Philadelphia's defense ranked second in the league in yards allowed (5,125) and set an NFL record with four players who recorded at least ten sacks. The defensive line features defensive ends Josh Sweat and Brandon Graham, who each recorded 11 sacks, along with defensive tackles Fletcher Cox (seven sacks), Javon Hargrave (11 sacks), and Milton Williams (4 sacks). Pro Bowl linebacker Haason Reddick ranked second in the NFL with 16 sacks while forcing five fumbles and recovering three. Linebackers T. J. Edwards and Kyzir White each recorded over 100 combined tackles and broke up seven passes. In the secondary, safety C. J. Gardner-Johnson co-led the NFL with six interceptions, while All-Pro cornerbacks Darius Slay and James Bradberry each had three.
It was Philadelphia's fourth Super Bowl, following a win in Super Bowl LII and losses in Super Bowls XV and XXXIX. The Eagles also won three pre-Super Bowl NFL championships in 1948, 1949, and 1960.
Main article: 2022–23 NFL playoffs
The Chiefs entered the playoffs as the No. 1 seed in the AFC. They defeated the Jacksonville Jaguars, 27–20, in the AFC Divisional round. In a tightly contested game, the Chiefs held off a late fourth-quarter rally by the Jaguars. Chiefs quarterback Patrick Mahomes went down early in the game with a high right ankle sprain injury which forced him out of the game for a drive, but he was able to return shortly after leaving. The AFC Championship pitted the Chiefs against the Cincinnati Bengals in a rematch of the 2021 AFC Championship game. This was the fifth consecutive AFC Championship hosted by the Chiefs, extending their record. Much like the previous year's contest, the game was close toward the end of the fourth quarter. On the game's last drive, tied at 20, Bengals defensive end Joseph Ossai was flagged for a late hit on Patrick Mahomes after he stepped out of bounds, which set the Chiefs up in field goal range with eight seconds remaining. Harrison Butker then kicked a 45-yard field goal to send the Chiefs to the Super Bowl with a 23–20 win.
The Eagles went into the playoffs as the No. 1 seed in the NFC. Their first playoff matchup was against their NFC East rival New York Giants. The Eagles quickly jumped to a 28–0 halftime lead and cruised to the NFC Championship game with a 38–7 victory, which marked the first playoff win for Eagles quarterback Jalen Hurts and head coach Nick Sirianni. In the NFC Championship, the Eagles hosted the San Francisco 49ers. The Eagles won the NFC Championship, 31–7, as the 49ers lost their starting and backup quarterbacks to injury.
As the designated home team in the Super Bowl's annual rotation between the two conferences, the Eagles chose to wear their green home jerseys with white pants. The Chiefs wore their white away jerseys with red pants.

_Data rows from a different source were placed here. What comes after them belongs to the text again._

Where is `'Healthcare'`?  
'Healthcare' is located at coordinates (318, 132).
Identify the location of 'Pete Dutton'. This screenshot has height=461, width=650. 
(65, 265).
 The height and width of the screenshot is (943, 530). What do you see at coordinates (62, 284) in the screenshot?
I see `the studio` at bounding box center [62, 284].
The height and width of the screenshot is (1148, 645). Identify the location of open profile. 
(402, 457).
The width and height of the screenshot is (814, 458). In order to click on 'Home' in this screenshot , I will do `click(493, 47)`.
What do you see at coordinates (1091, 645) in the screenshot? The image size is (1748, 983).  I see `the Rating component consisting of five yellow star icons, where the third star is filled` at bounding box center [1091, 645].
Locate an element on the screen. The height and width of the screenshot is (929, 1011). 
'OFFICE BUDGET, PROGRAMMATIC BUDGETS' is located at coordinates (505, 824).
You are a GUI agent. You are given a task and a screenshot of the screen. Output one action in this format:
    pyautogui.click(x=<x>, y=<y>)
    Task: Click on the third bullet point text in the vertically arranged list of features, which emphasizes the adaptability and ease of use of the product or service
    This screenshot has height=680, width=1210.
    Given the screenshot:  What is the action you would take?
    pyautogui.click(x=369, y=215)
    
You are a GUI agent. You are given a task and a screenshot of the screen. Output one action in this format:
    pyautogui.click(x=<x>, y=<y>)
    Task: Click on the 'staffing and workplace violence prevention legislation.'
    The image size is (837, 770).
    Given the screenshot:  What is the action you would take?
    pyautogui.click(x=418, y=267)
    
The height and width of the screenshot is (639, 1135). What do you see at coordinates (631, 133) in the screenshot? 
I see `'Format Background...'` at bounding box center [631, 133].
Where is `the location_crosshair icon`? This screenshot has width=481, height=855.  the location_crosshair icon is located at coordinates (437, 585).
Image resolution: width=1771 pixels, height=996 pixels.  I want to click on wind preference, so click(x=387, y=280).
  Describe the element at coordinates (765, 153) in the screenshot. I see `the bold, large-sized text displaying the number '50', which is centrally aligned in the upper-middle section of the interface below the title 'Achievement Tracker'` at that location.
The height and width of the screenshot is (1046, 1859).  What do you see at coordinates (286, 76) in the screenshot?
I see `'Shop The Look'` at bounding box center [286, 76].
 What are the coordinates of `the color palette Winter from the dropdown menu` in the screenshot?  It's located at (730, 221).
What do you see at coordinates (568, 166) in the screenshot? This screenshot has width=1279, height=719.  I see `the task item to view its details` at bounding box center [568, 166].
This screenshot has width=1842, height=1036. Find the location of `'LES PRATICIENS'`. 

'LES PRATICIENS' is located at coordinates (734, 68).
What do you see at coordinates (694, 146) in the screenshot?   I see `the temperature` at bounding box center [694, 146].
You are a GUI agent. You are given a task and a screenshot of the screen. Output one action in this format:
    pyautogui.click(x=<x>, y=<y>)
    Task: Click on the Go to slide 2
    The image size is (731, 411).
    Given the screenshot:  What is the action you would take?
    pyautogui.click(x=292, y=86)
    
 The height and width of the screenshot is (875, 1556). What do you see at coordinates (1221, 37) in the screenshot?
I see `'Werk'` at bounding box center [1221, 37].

As the designated home team, the Eagles practiced at the host team Arizona Cardinals' practice facility in Tempe, Arizona, the week leading up to the game. The Chiefs also practiced at Arizona State University in Tempe.
The game was informally referred to as the "Andy Reid Bowl", as Chiefs head coach Andy Reid had previously served as the head coach of the Eagles from 1999 to 2012. Reid became the fifth head coach to face his former team in the Super Bowl, joining Weeb Ewbank (Super Bowl III), Dan Reeves (XXXIII), Jon Gruden (XXXVII), and Pete Carroll (XLIX).
The game was also referred to as the "Kelce Bowl", as this marked the first Super Bowl to feature brothers playing against each other: Chiefs tight end Travis Kelce and Eagles center Jason Kelce.
The game was the first Super Bowl between two black starting quarterbacks: Patrick Mahomes of the Chiefs and Jalen Hurts of the Eagles. Mahomes (27 years of age) and Hurts (24) were the youngest starting quarterback pair in Super Bowl history.
Super Bowl LVII was televised by Fox and Fox Deportes. It marked the final game to be broadcast under the current NFL television contract. Fox aired the season two premiere of Next Level Chef as its lead-out program. The game was available via streaming to mobile devices on NFL+ and free on the NFL app and NFL.com.
Fox broadcast the game in Dolby Vision high-dynamic-range (HDR) color exclusively on Xfinity.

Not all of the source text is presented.